Trains, Boats and Planes

sarah

Trains, Boats and Planes

Michael Haggie

Opening: March 17 5:30 pm

Viewing: March 17 until March 28


These paintings celebrate the period of travel in New Zealand during the 1960-1970s era. They are unashamedly nostalgic and colourful. A world that has virtually disappeared into our collective memory.

Notes on Painting: Memory and Nostalgia:

This exhibition consists of two sets of paintings from 2010, and 2021 respectively. The earlier paintings of oil on galvanised steel have not been exhibited before in Whanganui. Both sets of paintings deal with the same subject. They all depict a collective travel culture experienced in 1960 – 70’s Aotearoa, New Zealand and beyond. They derive from memories I have of travel and from collected images that are reworked from black and white to colour and recomposed in format.

Train in Central Otago Landscape, Summer 1965, in-situ at Space in Trains, Boats and Planes, Gallery 2

As the Burt Bacharach song title of this exhibition goes, all these scenes are passing by. I want to evoke with feelings of nostalgia, all the aura, grit, and steam of that travel period. From the sulphurous smell of a steam train or to the zip of a fast railcar, or to the sheer newness of a sleek jet or turbo prop airliner waiting on a new tarmac, this is memory lost and regained. I recall reading Proust and this travel series is similarly about the recovery of memory that we all share.

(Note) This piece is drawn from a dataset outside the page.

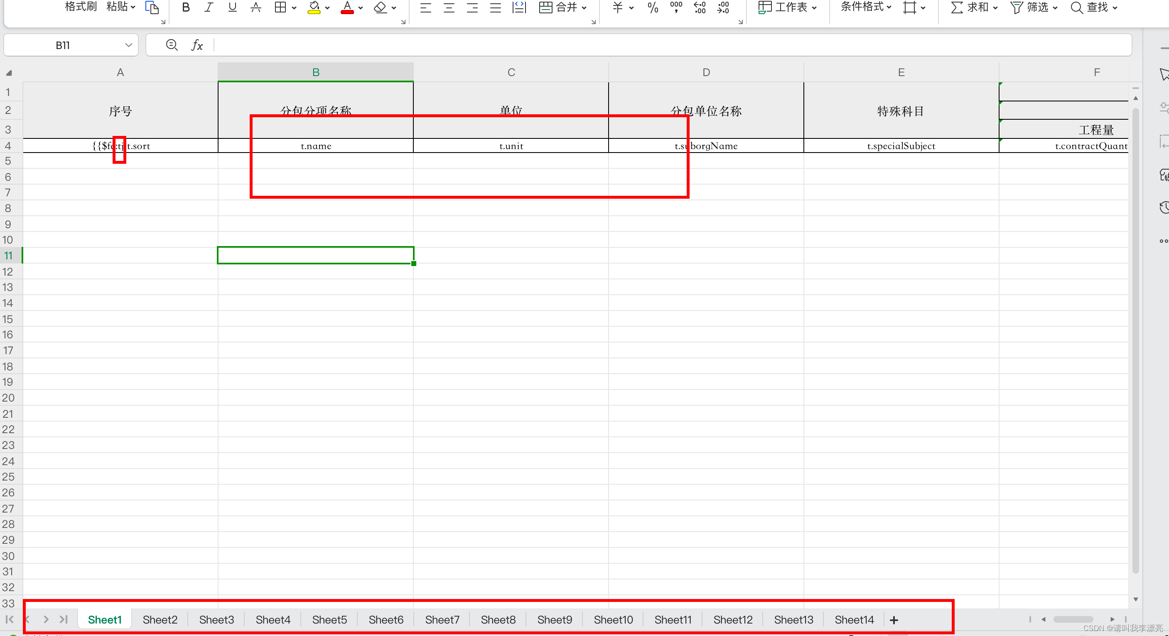Switch to the Sheet7 tab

This world has now virtually disappeared in this country in 2021. The loss of local travel which was at its heart, community centred, is at the core of these paintings. An old woman waiting at a rainswept outlying station is put beside a summer airport tondo, the airport building being a small shed.

Our cars have replaced all these travel arrangements. The pleasure gained from being an unknown passenger seated alongside one’s fellow compatriots and travelling though beautiful landscapes is not our southern experience anymore. One must travel north to the world of local trains in Europe or the UK for that.

Our collective memory and our stories behind the past world, beg to be remembered.

Being a maestro in this world, is a role that I enjoy.

{Gallery 2}

This exhibition runs in conjunction with Artists Open Studios. In addition to our usual viewing hours it will be open Saturday/ Sunday: 21st-22nd & 27th-28th March 10am-4.30pm; visit during these times and you’ll see the show and our artist studios upstairs also.